Ordinary words capitalized. That always felt like a way to say a lot with little to me. Jesus is good in the Now. I’m living in the Meantime.
The latter was the inspiration for one of the more personal songs I’ve ever written. I was going through the heart-crushing of something that felt like a promise giving way, dropping out from under me. And the emotional response was resonating with two biblical figures I’d never associated with each other: Joseph and Sara. Because in the 20/20 of hindsight, we see these two as just that—figures in God’s plan. Not as everyday humans, who were scared and confused and frustrated and were (or at least felt) betrayed and abandoned. Who probably sobbed uncontrollably more than once in their torment. And who had no idea what it would look like on the other side of that dark.
Joseph is, to me, the epitome of Ps 73:13 – “Surely in vain I have kept my heart pure.” Not a perfect man, sure. Definitely had a bit of a messiah complex when it came to his kin. But one who refused to compromise YHWH’s will amid every chance in the world to not.
And life spat in his face for decades before he knew the Why.
And Sara. The one who gets a bad rap for laughing in doubt, when in fact her pain must have been more than I can comprehend – that of the barren. To be told at 90 it was time to finally become a mother. Completely outside of any timeline she could have possibly had.
And I felt like both of these two. Like my best attempts to be faithful to Him were not being met in the ways I’d hoped for so long. And what felt like finally it just wasn’t. And to use the most frank metaphor I can, my heart felt barren. Hope still lived, but it had no eyes. There was no frame of reference.

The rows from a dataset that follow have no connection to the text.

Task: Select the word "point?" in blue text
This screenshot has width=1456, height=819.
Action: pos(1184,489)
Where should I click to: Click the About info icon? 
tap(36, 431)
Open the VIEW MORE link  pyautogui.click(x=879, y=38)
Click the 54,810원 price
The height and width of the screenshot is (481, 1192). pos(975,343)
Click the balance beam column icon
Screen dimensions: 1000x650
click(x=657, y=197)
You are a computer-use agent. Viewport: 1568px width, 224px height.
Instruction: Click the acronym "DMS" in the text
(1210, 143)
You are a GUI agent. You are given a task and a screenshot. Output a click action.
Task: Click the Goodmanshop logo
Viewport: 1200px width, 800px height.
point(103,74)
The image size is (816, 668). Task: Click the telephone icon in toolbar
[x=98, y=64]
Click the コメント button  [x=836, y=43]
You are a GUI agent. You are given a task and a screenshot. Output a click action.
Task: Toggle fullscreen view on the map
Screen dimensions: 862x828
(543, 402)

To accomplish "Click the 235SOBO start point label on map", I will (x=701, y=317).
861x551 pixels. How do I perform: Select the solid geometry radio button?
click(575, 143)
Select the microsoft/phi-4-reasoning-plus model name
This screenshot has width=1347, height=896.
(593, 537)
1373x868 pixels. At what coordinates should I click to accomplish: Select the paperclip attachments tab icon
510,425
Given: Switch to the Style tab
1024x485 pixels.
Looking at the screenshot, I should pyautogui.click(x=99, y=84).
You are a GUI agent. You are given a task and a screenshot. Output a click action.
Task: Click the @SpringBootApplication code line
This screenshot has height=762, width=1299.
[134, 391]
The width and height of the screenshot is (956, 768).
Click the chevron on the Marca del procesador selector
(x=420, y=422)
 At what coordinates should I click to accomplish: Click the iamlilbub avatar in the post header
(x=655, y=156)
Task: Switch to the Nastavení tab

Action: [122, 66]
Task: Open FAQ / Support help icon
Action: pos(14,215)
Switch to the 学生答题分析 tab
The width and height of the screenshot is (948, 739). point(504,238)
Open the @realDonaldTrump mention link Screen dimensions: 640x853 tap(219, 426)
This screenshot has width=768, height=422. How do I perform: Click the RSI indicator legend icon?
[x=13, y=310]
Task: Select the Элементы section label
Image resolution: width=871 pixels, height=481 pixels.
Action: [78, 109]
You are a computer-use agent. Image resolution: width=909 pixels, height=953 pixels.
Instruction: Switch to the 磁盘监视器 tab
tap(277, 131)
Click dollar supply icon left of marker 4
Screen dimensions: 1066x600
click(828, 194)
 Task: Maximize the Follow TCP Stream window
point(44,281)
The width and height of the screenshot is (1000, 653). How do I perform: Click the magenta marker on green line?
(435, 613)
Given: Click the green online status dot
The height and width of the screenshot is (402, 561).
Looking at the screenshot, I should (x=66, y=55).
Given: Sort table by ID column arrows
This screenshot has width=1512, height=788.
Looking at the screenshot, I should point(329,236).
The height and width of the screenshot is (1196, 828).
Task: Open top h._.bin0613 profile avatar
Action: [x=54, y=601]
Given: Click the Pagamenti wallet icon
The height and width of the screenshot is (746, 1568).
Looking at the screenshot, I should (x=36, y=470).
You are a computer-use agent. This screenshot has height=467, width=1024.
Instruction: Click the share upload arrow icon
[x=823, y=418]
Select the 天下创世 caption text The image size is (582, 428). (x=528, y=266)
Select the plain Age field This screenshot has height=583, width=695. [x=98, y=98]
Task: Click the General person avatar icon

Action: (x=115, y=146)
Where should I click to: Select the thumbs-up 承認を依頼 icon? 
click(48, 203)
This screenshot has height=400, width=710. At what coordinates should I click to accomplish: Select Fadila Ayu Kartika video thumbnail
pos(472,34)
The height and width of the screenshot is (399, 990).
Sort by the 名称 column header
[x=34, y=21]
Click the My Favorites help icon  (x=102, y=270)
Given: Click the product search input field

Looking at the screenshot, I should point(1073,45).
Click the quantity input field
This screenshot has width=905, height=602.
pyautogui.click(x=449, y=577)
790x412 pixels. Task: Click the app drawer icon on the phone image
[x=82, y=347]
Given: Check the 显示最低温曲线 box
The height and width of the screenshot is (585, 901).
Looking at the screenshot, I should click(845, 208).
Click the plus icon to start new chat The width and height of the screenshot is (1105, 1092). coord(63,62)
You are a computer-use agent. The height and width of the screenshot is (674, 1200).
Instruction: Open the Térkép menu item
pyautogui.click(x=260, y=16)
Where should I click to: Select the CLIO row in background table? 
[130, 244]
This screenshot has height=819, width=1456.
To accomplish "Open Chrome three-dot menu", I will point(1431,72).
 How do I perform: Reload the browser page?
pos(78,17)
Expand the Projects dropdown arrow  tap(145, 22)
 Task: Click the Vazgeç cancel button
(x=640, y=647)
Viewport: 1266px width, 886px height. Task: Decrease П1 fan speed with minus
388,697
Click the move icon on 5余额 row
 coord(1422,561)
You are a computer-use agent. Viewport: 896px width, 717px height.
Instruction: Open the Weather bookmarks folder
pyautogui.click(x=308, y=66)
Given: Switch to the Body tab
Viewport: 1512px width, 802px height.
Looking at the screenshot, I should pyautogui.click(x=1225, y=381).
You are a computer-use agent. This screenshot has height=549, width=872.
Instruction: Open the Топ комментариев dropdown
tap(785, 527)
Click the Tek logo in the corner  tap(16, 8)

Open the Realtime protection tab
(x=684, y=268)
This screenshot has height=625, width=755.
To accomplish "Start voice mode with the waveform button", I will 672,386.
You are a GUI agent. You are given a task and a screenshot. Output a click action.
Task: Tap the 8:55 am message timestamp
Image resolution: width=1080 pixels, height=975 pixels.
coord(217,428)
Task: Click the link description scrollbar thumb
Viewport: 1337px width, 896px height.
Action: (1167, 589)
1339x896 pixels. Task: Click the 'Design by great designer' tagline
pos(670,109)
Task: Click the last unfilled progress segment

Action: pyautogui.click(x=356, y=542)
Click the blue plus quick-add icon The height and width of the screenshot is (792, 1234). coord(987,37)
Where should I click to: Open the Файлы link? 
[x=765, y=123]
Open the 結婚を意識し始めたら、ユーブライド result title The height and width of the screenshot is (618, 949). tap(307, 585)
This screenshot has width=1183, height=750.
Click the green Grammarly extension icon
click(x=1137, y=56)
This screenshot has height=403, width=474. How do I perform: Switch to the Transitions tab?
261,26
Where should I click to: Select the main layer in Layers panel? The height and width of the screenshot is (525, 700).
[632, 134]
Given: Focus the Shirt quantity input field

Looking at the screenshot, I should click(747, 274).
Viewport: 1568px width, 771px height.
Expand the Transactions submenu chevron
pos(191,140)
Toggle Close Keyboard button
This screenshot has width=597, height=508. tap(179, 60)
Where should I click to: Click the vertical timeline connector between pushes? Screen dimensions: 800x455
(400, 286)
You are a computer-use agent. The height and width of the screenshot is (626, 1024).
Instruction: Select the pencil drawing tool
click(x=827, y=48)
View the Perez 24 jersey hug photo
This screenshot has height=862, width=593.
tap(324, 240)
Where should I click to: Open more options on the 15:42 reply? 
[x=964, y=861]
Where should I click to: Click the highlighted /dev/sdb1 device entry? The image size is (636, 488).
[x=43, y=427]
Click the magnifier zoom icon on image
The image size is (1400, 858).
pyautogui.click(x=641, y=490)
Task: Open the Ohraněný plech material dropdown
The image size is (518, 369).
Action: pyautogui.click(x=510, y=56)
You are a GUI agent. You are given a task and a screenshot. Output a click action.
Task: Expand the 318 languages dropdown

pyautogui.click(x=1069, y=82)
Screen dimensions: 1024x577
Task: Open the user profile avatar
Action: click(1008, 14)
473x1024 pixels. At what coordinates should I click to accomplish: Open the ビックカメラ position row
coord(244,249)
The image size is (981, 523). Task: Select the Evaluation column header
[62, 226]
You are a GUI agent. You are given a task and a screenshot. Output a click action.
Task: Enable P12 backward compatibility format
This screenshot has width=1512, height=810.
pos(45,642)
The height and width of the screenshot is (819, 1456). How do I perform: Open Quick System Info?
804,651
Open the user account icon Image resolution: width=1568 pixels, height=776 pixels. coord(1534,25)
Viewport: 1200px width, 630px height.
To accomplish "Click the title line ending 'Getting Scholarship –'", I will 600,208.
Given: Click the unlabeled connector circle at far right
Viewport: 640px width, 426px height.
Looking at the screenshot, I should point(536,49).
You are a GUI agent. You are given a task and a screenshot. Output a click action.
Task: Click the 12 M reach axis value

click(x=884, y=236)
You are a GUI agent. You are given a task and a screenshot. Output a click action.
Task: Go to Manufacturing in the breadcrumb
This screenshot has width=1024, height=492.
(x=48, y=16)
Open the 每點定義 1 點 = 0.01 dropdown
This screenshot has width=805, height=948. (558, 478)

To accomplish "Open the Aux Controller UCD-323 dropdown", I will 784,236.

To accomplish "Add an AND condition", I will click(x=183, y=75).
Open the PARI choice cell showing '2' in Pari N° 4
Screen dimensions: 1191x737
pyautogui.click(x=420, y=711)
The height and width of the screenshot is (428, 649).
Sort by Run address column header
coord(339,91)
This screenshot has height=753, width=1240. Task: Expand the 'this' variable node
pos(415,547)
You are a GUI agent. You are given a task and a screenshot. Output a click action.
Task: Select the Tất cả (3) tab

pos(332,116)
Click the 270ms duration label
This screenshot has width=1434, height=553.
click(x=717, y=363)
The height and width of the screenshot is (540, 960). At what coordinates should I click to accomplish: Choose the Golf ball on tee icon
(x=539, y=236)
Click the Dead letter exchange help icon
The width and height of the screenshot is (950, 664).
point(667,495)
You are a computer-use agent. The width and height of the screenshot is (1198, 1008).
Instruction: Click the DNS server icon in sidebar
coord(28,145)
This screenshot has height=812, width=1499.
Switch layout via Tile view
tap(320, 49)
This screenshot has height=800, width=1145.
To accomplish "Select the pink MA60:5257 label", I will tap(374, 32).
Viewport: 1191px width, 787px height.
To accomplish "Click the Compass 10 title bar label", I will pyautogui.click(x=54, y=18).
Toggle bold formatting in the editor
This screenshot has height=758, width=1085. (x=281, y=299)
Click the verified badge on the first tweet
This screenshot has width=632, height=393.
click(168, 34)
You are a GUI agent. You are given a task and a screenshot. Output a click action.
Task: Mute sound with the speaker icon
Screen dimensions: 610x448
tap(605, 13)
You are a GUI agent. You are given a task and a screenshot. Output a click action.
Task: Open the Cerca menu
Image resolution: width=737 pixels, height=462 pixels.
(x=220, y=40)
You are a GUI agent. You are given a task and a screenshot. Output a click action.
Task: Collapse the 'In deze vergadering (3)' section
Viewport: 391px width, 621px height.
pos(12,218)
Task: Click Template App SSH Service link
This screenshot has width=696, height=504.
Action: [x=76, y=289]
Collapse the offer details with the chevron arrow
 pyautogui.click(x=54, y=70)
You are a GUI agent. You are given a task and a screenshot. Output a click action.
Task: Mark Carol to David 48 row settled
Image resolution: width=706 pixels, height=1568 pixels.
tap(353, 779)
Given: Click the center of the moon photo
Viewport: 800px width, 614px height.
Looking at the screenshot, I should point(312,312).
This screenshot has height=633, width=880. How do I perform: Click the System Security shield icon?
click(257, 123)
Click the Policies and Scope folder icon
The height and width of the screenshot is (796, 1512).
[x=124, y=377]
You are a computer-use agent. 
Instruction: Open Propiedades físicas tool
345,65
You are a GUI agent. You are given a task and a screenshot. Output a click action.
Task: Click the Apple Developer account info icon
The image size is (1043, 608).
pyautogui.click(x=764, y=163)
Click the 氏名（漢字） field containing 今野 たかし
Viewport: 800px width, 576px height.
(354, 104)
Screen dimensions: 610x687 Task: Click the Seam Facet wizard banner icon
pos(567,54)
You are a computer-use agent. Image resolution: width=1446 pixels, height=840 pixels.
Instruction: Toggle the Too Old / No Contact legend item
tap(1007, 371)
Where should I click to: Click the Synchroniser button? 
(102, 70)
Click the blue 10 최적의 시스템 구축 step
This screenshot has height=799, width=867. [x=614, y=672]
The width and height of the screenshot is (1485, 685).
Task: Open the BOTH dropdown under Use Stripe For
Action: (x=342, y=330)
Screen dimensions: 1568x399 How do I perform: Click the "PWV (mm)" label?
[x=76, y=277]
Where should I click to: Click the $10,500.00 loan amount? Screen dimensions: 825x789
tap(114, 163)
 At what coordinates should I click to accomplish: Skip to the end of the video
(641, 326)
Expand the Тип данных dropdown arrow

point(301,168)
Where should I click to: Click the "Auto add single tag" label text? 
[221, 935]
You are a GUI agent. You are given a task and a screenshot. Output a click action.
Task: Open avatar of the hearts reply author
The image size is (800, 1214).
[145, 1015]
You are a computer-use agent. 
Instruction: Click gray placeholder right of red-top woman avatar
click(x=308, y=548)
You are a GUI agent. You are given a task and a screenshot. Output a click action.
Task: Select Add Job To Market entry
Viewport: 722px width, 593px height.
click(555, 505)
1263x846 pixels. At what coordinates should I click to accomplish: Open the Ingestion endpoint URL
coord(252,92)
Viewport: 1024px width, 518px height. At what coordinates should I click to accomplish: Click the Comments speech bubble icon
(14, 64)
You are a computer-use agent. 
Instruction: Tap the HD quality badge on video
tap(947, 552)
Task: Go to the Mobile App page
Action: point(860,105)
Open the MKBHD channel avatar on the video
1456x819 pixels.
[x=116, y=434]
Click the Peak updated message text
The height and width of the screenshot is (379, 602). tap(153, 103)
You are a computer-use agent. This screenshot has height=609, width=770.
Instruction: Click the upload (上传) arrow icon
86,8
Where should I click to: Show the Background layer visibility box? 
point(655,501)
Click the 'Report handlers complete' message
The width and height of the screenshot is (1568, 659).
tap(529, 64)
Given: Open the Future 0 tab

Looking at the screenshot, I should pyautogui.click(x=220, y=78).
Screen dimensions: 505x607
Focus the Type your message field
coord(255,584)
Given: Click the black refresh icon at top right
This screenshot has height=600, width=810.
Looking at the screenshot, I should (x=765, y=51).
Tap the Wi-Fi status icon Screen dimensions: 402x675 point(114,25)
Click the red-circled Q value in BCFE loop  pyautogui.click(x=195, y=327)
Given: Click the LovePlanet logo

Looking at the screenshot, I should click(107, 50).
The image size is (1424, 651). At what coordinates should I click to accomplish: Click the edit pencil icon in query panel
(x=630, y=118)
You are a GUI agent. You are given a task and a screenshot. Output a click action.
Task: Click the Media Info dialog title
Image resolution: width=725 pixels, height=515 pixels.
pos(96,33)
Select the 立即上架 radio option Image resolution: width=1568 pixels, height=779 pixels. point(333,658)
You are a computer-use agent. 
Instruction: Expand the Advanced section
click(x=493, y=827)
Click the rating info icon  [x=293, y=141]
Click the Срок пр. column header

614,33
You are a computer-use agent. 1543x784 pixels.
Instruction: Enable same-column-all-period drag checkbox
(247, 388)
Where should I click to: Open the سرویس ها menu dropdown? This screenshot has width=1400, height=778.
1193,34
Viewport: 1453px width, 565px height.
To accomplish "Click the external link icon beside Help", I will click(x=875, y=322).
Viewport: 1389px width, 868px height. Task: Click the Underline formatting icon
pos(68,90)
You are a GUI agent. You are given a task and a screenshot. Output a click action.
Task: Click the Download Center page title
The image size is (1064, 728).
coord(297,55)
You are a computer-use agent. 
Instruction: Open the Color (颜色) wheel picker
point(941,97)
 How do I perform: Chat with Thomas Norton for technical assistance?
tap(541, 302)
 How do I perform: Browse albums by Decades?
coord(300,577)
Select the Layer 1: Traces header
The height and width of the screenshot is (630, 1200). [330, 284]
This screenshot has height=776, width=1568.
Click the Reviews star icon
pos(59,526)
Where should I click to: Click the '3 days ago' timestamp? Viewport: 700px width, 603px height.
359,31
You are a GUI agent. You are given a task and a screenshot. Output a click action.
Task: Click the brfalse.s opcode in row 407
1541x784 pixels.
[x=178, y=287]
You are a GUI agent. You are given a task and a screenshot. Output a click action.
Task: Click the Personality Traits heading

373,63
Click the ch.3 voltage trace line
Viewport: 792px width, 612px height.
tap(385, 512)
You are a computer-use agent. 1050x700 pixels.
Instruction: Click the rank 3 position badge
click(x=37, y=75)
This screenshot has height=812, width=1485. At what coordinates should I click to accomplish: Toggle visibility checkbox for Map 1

And so words spilled out of me – “The Meantime’s where I’m living now // and I confess I don’t know how to wait // You say it will be better than the little plans my fickle heart can make // but it’s hard to give that reverence when I have no frame of reference for it // You’re saying there’s much hope in this, but right now hoping sure feels dangerous.”
Finding hopes dashed upon the rocks can make hoping all the harder. God basically tells Job, over the course of several chapters, “You’re in the fog. I’m not.” And that is both reassuring and also deeply painful when we can’t see the Why.
For me, between the time of first writing of Joseph and Sara, I saw God’s faithfulness come through in that loss beyond what I had any frame of reference for. It was beautiful beyond my imaginings and continues to be every day since. But I still needed to write the final verse, ending on Jesus in Gethsemane. For two reasons. The first, because He is the ultimate paradigm of obedience in the midst of the hardest cup of suffering to ever be poured out from the Father. And second, because promises fulfilled can happen after death in the life of God’s own, and often do. But rest assured, there is nothing, outside of His redeeming and remaking unto His glory. And what a wild thing, that His glory, in His mercy, aligns with our ultimate Good.
by Joshua Leventhal
Well said! Love the album btw. There are lots of lyrical gems. “The Gallows” has been a great listen.